§ ÉNONCÉ
Pouvez-vous recopier à l'identique les lignes qui commencent à celle contenant "The width and height of the screenshot is (1251, 698)." et se terminent à celle contenant "coord(74,7)", ces deux lignes comprises ?

§ DONNÉES À TRAITER

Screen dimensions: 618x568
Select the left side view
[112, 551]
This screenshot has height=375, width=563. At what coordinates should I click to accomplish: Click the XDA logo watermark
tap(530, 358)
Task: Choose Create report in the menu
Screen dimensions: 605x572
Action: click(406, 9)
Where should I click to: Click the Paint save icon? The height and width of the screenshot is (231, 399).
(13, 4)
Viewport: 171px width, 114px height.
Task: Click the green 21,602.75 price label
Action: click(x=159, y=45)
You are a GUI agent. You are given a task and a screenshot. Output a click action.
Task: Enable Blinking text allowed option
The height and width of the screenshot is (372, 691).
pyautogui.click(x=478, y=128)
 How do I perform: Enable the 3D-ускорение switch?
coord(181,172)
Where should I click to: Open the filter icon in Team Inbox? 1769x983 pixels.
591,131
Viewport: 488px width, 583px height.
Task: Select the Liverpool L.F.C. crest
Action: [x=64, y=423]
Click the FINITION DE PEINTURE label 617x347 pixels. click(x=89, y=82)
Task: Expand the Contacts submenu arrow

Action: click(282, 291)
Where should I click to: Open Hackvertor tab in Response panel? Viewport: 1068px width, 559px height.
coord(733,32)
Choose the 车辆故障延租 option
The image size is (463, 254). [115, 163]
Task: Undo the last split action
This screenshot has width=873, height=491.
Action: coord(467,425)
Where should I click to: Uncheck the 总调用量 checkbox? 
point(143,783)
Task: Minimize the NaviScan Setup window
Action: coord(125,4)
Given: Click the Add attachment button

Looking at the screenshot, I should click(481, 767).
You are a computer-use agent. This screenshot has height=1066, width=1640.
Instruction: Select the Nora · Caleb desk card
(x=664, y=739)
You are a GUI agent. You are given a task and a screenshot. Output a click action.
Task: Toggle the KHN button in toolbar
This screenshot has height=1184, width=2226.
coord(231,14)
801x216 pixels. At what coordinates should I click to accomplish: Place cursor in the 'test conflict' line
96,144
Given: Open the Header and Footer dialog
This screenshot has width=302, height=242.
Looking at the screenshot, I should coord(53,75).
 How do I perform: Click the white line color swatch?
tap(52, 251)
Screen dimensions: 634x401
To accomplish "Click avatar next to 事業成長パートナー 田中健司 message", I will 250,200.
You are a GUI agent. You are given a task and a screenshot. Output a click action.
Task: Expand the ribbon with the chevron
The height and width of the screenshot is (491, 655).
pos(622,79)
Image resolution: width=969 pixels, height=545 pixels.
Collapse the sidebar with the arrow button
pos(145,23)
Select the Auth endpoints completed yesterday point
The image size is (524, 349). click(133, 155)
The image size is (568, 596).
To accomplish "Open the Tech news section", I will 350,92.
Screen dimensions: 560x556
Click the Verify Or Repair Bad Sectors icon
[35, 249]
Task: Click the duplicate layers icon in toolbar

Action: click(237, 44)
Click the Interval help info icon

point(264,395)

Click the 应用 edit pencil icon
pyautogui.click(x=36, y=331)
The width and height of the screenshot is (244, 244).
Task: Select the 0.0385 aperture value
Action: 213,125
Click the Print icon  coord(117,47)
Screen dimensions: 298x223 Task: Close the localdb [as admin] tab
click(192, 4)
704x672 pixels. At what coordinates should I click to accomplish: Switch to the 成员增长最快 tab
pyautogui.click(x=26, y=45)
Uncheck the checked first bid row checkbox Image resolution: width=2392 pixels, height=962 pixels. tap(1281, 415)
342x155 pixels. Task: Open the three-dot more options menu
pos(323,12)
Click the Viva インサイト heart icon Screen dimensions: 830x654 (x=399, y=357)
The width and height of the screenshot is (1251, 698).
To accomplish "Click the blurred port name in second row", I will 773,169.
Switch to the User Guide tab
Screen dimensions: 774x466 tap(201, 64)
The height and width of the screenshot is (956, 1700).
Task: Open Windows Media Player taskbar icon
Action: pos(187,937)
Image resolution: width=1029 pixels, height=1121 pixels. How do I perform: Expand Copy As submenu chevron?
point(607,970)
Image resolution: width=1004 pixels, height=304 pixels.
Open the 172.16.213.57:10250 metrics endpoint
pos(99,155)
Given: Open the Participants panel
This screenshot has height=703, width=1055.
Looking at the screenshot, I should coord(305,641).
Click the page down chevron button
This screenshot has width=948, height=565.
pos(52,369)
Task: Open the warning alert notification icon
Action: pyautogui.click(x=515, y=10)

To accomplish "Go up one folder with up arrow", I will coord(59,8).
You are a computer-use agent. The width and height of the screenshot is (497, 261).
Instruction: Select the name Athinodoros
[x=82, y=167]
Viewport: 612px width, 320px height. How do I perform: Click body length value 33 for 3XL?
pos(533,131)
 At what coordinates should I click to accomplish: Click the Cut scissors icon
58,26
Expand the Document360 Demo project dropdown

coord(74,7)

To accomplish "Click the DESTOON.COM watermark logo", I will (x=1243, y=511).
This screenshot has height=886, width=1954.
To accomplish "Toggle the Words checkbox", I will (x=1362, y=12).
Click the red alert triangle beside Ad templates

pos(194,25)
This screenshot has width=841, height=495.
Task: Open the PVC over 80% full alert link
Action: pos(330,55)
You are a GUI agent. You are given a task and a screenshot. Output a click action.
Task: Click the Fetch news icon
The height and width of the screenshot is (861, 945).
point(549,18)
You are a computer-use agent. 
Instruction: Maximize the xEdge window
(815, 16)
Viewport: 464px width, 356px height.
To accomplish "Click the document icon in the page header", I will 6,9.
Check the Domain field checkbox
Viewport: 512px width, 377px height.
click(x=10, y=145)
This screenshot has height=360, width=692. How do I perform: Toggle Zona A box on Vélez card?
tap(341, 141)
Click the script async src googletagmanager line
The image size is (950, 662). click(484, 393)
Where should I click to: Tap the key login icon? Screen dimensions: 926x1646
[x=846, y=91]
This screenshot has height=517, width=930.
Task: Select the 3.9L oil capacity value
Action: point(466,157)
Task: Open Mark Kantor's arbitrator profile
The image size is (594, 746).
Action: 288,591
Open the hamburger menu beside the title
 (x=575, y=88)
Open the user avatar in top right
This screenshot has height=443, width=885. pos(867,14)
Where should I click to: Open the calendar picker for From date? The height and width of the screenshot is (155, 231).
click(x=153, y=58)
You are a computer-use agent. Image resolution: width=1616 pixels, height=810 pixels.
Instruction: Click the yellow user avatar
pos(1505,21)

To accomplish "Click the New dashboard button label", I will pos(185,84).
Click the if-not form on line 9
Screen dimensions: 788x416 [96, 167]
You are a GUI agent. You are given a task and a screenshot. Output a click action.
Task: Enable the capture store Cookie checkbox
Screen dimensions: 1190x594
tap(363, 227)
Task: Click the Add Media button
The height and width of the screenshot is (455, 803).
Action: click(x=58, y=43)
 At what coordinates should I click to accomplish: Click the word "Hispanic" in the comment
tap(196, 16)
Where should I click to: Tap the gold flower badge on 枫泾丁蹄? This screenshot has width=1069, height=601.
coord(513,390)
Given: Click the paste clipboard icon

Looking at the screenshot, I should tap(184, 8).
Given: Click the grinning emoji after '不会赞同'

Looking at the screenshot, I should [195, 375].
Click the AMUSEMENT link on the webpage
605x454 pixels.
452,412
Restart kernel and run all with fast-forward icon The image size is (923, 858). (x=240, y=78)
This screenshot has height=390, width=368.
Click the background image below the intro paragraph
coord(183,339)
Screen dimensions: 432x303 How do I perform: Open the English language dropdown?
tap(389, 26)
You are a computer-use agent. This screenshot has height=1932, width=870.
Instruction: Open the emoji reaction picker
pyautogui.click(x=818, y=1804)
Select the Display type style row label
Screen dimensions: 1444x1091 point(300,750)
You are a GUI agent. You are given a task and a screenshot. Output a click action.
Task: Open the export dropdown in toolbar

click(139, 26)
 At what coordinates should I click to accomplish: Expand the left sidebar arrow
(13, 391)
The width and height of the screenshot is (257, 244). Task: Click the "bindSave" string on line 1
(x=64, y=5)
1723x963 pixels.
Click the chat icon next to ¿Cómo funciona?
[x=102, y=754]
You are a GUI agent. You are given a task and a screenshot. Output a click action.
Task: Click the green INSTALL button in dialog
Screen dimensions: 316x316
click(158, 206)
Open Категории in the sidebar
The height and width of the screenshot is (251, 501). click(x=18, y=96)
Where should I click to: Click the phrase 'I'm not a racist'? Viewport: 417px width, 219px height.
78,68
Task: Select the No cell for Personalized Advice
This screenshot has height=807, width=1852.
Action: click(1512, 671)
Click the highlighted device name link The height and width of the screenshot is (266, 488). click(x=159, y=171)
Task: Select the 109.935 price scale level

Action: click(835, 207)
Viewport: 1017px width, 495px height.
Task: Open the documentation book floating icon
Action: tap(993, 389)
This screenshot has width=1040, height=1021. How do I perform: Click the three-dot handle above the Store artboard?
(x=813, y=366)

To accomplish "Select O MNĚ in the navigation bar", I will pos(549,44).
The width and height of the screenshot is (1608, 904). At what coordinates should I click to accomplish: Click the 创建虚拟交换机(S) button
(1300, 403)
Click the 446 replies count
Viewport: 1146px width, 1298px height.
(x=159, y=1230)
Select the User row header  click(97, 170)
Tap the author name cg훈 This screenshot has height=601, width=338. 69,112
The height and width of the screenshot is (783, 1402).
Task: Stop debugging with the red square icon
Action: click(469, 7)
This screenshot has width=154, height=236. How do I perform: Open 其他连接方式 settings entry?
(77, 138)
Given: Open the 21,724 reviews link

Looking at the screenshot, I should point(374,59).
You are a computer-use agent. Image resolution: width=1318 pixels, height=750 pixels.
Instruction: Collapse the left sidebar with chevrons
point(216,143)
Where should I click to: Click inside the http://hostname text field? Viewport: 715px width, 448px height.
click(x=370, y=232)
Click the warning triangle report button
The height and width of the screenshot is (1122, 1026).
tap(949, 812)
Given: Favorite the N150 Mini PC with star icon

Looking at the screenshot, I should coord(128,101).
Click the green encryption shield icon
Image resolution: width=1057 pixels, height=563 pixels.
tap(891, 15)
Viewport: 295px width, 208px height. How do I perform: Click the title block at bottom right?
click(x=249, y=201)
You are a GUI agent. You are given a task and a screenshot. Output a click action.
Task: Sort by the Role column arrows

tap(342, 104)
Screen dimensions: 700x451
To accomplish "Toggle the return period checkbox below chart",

§ RÉSULTAT FINAL
The width and height of the screenshot is (1251, 698).
To accomplish "Click the blurred port name in second row", I will 773,169.
Switch to the User Guide tab
Screen dimensions: 774x466 tap(201, 64)
The height and width of the screenshot is (956, 1700).
Task: Open Windows Media Player taskbar icon
Action: pos(187,937)
Image resolution: width=1029 pixels, height=1121 pixels. How do I perform: Expand Copy As submenu chevron?
point(607,970)
Image resolution: width=1004 pixels, height=304 pixels.
Open the 172.16.213.57:10250 metrics endpoint
pos(99,155)
Given: Open the Participants panel
This screenshot has height=703, width=1055.
Looking at the screenshot, I should coord(305,641).
Click the page down chevron button
This screenshot has width=948, height=565.
pos(52,369)
Task: Open the warning alert notification icon
Action: pyautogui.click(x=515, y=10)

To accomplish "Go up one folder with up arrow", I will coord(59,8).
You are a computer-use agent. The width and height of the screenshot is (497, 261).
Instruction: Select the name Athinodoros
[x=82, y=167]
Viewport: 612px width, 320px height. How do I perform: Click body length value 33 for 3XL?
pos(533,131)
 At what coordinates should I click to accomplish: Click the Cut scissors icon
58,26
Expand the Document360 Demo project dropdown

coord(74,7)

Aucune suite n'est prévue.